Task brief:
Write out the data exactly as given, dropping every picture.

[Records drawn from a dataset]
'''

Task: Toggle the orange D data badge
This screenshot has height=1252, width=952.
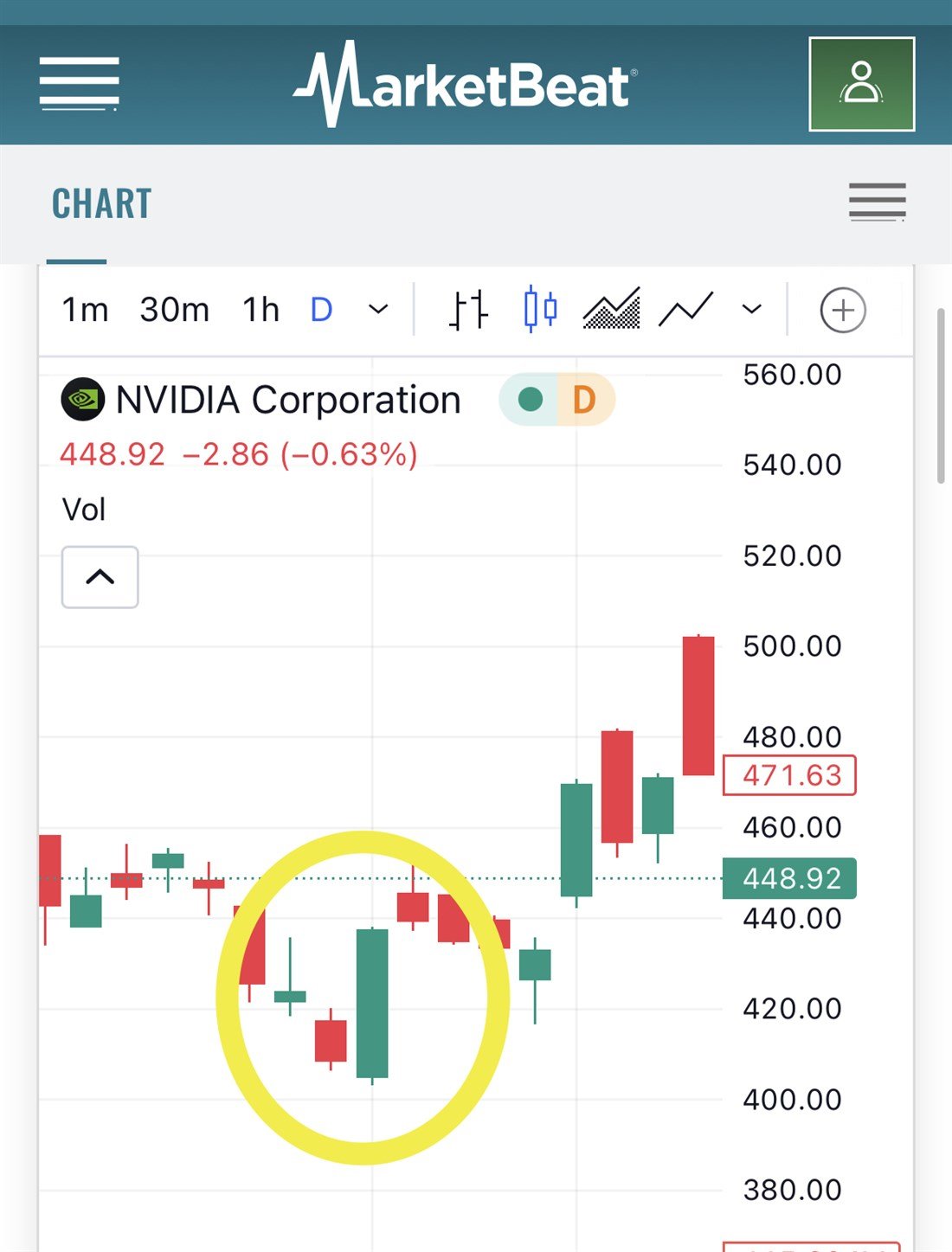Action: pos(584,400)
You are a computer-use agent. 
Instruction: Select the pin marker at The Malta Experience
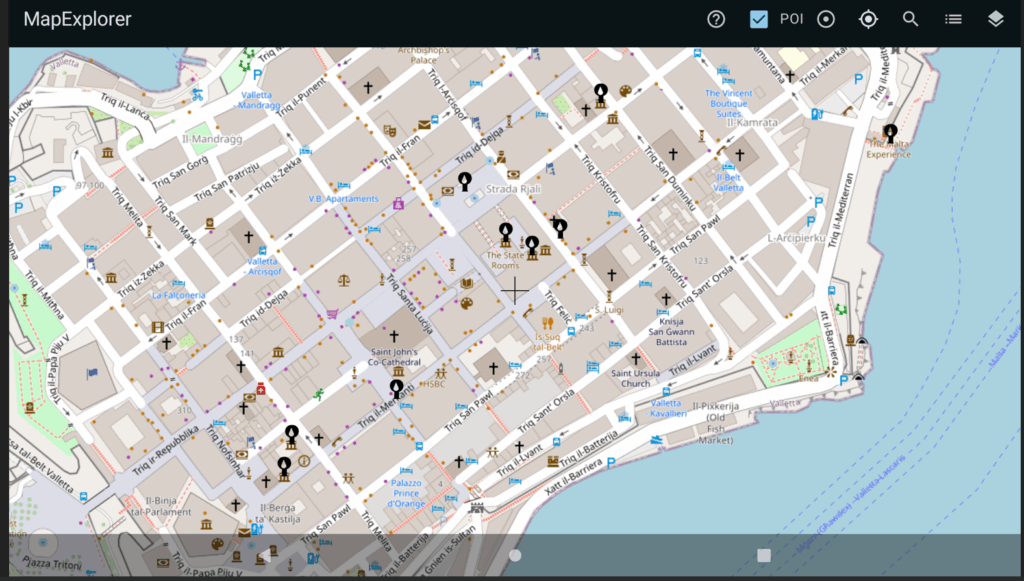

'''

Exercise answer:
Task: Toggle the orange D data badge
This screenshot has height=1252, width=952.
Action: pos(584,400)
You are a computer-use agent. 
Instruction: Select the pin marker at The Malta Experience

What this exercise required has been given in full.